Em sua primeira série de artigos com este título - A Planta de Santos (I a VIII) -, procura o dr. Brito demonstrar que a Municipalidade de Santos deve adotar e APROVAR a Planta de Santos organizada por s.s. e isto por dois motivos principais: 1º) por não ter a Câmara Municipal o direito de o não fazer; 2º) porque o plano que s.s. organizou "é um plano moderno"... (artigo VII, Estado, 29/4/914) "resultante da aplicação das boas regras na arte moderna de projetar as cidades" (artigo III, Estado, 21/4/914).

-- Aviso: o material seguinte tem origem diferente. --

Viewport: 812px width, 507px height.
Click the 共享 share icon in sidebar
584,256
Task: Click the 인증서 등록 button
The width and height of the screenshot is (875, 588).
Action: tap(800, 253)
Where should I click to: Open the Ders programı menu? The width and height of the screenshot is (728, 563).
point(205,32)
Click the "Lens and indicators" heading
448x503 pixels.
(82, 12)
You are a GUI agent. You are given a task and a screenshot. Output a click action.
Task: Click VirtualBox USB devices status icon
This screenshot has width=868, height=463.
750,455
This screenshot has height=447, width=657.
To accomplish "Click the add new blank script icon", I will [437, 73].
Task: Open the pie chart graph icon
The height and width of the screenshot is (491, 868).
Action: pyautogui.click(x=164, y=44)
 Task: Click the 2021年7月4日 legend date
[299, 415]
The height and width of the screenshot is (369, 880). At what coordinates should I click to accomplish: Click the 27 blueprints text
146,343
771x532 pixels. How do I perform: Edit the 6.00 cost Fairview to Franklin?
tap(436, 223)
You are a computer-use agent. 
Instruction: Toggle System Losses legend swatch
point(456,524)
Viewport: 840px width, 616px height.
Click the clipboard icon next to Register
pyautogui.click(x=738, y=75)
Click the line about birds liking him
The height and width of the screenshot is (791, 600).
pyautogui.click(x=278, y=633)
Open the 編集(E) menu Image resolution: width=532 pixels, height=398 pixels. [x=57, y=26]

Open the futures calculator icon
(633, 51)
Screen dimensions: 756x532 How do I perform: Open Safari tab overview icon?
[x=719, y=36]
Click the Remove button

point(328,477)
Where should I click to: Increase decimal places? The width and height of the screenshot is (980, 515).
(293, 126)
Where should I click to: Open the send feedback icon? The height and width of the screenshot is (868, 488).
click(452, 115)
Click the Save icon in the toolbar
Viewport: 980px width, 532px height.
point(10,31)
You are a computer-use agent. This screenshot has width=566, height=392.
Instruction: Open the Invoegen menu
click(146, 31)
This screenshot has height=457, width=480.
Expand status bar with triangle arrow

Consultado como diretor de Obras Municipais desta cidade, dei ao sr. prefeito, em ofício n. 140, de 23/5/914, o meu parecer sobre o conteúdo desses artigos, analisando, como era então forçoso, a planta organizada pelo dr. Brito; e procurei então demonstrar que a Câmara não era coagida a aprovar essa planta, e pois, que não a devia aprovar in totum, mas sim à medida das necessidades, com as modificações que conviessem.

É este parecer que fiz reproduzir, para definir claramente posições.

Eis, em suas linhas gerais, a questão.

Não se trata de saber quem sou eu, quem é o dr. Brito; se sou honesto e tenho má vontade contra a Comissão de Saneamento, se s.s. é generoso, modesto, e deseja legar nome glorioso aos seus filhos...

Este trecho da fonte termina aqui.